Because varying economic cycles in different areas, the CPI-U may not necessarily fit an area in the short-run; but for Utah over the long-run, the use of the CPI-U seems appropriate.
The CPI-U may not necessarily represent the inflation patterns of individual budgets that may be more closely related to specific costs, such as fuel or medical supplies.
There are two different approaches to calculating inflation adjusted figures: (1) State the series in terms of most recent year's dollars, or (2) Use the beginning year of the series as the reference point. The U.S. Bureau of the Census uses the first approach to present ant compare median income figures for the past several years. The second approach is useful in determining if, for example, average or individual wages are keeping pace with inflation.

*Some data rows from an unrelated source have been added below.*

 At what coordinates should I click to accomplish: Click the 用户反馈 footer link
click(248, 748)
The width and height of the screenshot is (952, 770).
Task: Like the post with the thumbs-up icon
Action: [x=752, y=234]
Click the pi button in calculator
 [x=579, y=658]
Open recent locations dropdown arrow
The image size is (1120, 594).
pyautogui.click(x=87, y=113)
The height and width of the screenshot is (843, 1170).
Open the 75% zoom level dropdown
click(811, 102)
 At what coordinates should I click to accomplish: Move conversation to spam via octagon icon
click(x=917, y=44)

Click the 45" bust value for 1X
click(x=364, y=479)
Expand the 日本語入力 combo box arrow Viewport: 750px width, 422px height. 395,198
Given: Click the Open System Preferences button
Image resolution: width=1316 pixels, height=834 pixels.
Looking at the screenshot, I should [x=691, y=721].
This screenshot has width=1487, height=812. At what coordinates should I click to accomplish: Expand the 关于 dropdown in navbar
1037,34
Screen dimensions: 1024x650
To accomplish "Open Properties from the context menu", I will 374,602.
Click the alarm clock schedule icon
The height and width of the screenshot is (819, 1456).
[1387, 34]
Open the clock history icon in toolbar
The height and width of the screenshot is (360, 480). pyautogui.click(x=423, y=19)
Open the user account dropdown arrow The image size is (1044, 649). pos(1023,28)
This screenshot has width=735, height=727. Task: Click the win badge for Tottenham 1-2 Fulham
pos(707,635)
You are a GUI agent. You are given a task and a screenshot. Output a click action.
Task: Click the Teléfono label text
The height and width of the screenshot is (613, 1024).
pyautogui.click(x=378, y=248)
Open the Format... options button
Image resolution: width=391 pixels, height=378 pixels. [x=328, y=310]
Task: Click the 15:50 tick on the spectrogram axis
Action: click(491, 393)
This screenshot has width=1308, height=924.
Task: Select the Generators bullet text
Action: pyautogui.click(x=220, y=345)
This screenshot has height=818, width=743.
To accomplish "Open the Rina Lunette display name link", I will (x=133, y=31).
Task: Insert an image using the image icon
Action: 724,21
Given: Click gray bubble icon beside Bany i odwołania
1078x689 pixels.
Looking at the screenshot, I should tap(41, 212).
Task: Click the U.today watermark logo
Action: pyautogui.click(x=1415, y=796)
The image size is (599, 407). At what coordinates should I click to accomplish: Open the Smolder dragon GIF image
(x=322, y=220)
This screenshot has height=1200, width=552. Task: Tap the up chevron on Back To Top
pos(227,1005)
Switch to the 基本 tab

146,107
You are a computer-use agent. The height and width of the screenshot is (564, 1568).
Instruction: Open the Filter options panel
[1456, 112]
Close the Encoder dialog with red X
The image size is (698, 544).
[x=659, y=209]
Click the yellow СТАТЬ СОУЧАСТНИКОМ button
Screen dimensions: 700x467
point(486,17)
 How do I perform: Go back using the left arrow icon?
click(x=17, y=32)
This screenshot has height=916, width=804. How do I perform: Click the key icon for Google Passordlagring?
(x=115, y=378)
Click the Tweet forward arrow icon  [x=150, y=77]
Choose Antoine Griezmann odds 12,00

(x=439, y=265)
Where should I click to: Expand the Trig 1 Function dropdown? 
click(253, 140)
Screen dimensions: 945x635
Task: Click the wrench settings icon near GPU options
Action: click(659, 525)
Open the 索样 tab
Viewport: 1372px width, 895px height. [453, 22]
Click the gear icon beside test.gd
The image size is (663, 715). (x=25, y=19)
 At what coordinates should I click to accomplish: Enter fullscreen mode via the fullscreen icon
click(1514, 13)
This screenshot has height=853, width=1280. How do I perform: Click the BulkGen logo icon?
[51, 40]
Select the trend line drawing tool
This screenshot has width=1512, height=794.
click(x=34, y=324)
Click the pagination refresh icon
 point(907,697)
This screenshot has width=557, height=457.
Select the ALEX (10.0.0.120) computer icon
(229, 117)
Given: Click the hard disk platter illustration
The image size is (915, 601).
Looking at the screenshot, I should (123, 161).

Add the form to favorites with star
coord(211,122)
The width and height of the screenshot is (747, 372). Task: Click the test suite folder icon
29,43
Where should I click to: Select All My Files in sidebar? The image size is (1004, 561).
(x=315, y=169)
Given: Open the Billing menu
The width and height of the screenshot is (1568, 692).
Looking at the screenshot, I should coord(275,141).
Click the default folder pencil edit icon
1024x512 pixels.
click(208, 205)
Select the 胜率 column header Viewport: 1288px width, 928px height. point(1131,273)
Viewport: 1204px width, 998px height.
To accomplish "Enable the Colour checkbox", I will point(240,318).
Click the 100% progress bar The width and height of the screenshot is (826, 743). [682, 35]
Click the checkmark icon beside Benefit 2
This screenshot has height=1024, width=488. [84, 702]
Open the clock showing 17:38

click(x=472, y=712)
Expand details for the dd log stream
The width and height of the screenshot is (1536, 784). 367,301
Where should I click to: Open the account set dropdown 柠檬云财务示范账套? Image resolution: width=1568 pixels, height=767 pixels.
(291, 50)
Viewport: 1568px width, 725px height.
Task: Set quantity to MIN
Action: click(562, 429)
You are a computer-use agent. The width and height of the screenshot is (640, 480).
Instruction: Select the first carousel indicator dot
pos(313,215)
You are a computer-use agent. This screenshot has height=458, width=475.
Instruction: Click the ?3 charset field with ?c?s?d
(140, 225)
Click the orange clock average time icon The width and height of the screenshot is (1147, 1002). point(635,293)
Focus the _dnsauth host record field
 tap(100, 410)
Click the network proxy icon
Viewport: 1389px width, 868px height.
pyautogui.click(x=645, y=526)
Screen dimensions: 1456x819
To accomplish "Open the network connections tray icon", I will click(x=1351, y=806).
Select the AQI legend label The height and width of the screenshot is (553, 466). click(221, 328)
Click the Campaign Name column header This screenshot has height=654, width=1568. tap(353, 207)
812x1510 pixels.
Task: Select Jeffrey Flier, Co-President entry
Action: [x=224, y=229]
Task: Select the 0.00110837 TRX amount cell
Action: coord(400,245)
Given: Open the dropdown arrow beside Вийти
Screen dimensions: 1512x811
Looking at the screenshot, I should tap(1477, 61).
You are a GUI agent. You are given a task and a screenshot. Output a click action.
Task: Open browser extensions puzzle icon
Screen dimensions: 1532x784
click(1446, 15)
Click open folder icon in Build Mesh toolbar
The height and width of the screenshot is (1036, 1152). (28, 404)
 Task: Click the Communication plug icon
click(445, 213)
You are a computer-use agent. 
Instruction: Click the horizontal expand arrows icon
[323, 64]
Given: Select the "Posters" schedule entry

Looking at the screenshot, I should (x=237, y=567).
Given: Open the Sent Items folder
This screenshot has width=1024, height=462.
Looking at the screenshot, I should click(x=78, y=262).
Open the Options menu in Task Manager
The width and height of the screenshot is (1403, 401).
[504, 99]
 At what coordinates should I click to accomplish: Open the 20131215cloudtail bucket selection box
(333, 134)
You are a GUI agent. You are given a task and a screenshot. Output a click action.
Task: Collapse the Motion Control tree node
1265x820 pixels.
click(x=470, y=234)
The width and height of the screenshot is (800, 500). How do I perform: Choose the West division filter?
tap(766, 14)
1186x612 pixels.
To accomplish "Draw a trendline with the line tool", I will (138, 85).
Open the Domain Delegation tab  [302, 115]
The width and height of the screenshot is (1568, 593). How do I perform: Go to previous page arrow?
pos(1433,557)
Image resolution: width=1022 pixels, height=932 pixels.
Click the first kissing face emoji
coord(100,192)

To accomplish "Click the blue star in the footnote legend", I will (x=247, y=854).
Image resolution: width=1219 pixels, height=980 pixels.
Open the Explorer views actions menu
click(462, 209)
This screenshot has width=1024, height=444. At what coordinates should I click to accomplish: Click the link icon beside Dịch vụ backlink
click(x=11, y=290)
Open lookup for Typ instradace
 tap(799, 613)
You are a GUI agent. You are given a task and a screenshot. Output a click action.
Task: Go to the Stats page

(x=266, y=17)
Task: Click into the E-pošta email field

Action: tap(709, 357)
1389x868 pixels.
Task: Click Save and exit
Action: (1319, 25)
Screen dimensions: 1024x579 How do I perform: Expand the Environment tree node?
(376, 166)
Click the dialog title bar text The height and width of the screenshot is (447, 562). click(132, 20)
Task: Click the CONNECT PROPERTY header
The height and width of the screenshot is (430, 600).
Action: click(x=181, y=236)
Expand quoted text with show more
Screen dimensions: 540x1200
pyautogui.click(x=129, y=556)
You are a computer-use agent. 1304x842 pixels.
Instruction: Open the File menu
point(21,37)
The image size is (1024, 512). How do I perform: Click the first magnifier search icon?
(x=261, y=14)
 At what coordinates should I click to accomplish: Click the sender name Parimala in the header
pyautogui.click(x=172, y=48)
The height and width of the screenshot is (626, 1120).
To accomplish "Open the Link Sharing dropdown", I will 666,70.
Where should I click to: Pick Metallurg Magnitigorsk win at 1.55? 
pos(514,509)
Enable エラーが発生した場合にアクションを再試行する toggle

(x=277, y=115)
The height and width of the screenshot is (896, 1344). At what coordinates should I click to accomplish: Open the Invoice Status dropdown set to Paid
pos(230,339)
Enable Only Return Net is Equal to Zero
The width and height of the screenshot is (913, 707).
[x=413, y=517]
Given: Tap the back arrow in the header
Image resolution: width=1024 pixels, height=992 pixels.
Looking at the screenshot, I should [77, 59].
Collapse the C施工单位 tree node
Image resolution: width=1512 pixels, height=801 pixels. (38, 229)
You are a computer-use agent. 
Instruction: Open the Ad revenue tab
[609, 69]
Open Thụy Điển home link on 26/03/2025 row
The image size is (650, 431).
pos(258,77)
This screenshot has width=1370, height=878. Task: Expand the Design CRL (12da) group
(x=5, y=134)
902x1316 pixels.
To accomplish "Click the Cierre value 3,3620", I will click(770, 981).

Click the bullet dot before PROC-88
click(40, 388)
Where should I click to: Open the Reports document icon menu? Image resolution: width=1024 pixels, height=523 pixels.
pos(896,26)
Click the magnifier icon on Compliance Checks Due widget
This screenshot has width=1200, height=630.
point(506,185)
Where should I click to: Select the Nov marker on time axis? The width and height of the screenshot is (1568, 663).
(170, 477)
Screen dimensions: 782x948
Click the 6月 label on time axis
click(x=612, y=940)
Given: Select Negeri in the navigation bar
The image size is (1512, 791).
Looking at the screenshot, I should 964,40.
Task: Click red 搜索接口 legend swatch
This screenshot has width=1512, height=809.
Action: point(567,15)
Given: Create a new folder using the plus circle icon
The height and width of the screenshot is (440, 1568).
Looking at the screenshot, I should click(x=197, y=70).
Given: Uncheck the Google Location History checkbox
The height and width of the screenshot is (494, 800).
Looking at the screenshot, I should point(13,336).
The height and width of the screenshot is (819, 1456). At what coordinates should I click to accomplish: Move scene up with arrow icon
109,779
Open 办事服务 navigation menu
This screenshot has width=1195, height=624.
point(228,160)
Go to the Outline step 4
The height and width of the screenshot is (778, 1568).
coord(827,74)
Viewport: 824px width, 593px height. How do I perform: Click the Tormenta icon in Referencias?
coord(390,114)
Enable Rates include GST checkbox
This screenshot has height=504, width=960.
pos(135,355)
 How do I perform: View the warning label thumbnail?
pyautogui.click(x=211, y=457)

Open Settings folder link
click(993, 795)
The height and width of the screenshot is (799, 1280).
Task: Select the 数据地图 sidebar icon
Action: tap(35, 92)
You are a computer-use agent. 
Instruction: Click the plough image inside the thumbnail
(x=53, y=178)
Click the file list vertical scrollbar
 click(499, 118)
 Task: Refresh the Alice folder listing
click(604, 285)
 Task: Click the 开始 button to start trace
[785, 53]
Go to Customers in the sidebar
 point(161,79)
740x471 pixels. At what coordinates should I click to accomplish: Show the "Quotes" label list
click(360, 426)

Reference = Most Recent Year
- From a table of CPI-U annual averages, calculate the change between the most recent year and a preceding year (divide the newer year by the older year).
- Then multiply the unadjusted number for that year by the ratio just calculated.
Example: U.S. Capita Money Income
Reference = Beginning Year
- Calculate the relative change in the CPI-U annual averages for succeeding years compared to that year.
- That is, divide the later year by the earlier year and post the ratio.If intervening years are not needed, merely calculate the single ratio.
- Then divide the unadjusted number for the year by the ratio for that year.